Mr Trump also accused News Corp of apparently now choosing to support Ron DeSandis, whom he calls “Ron DeSanctimonious” others).

For Mark Feldstein, a professor of journalism at the University of Maryland, “the relationship between Trump and the conservative media, especially that of the Murdoch empire, has seen a lot of ups and downs.”

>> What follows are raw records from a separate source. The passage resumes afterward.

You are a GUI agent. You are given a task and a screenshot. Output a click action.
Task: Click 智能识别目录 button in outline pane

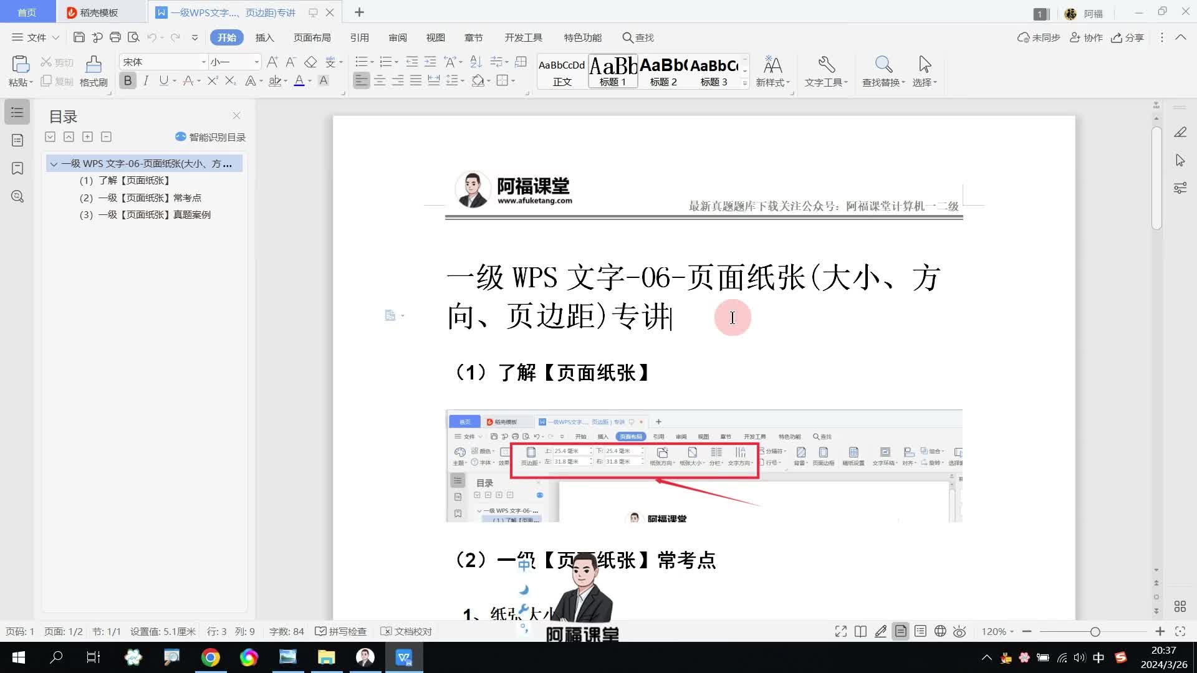pyautogui.click(x=211, y=137)
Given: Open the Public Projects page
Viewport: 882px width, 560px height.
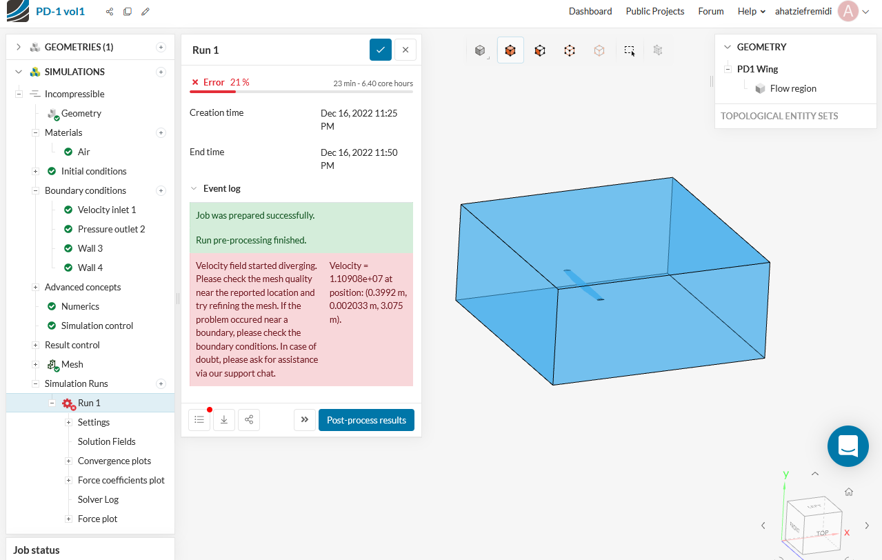Looking at the screenshot, I should 654,11.
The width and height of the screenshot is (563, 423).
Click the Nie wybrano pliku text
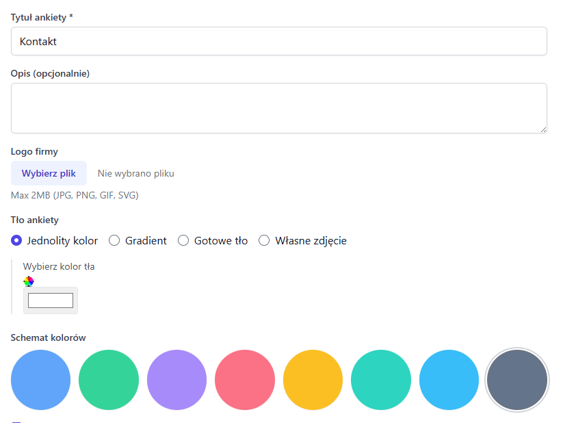135,172
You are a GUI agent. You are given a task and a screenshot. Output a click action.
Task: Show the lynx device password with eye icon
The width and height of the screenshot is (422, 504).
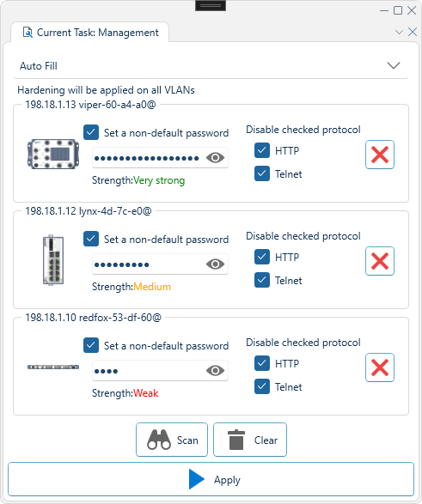point(215,264)
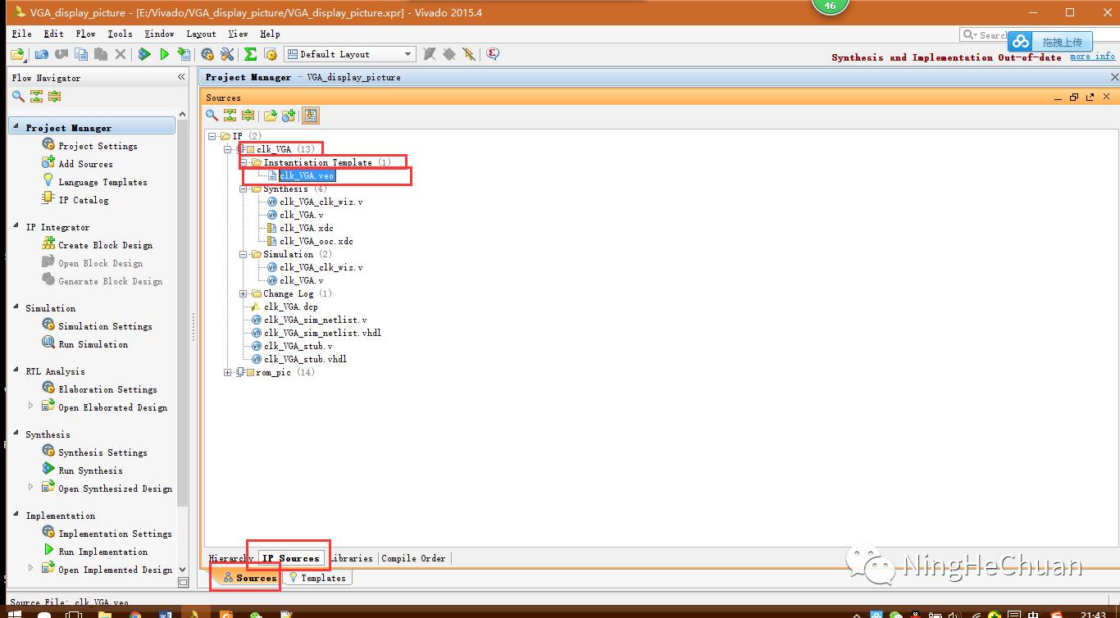Click the Run Synthesis toolbar icon
The width and height of the screenshot is (1120, 618).
tap(145, 54)
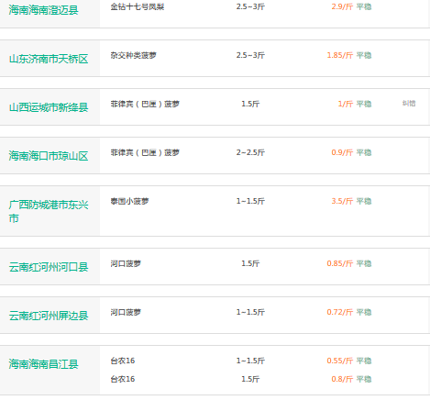
Task: Click the 纠错 link in 新绛县 row
Action: [x=409, y=104]
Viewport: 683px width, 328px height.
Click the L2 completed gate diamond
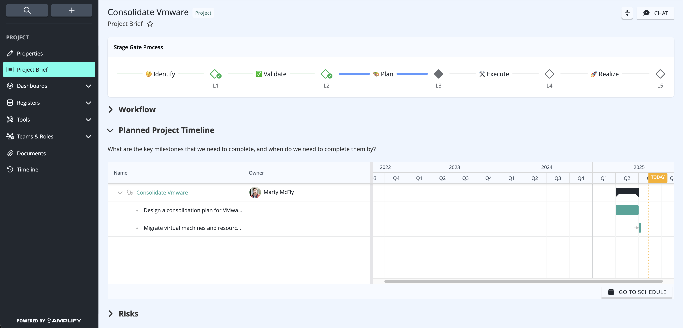pos(326,74)
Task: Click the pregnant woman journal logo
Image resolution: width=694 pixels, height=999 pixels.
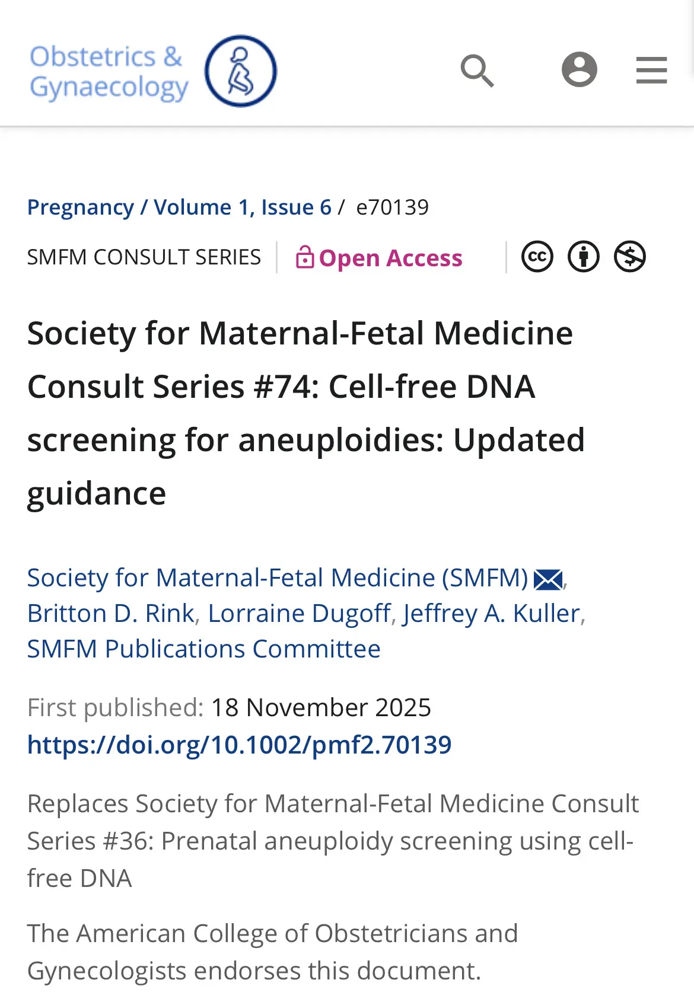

He recalled that the billionaire had repeatedly declared war on the network, such as in 2016, when its hosts asked Mr. Trump “aggressive questions in the first televised Republican nomination debate,” or in 2020, when ” Fox News reported, correctly, that Joe Biden won in Arizona.”

However, “in both cases, the two parties ended up reconciling because it served their interests,” he explained to AFP.

In his view, ratings and profit weigh far more than ideology for the television network. If Ron DeSandis captivates his viewers, Fox News will “promote him as much as it can,” at the expense of the “overexposed old horse” Mr. Trump, who “repeats his old trite clichés.”

Still, if Mr. Trump comes back tougher, Fox News will “get back on the train,” he warned.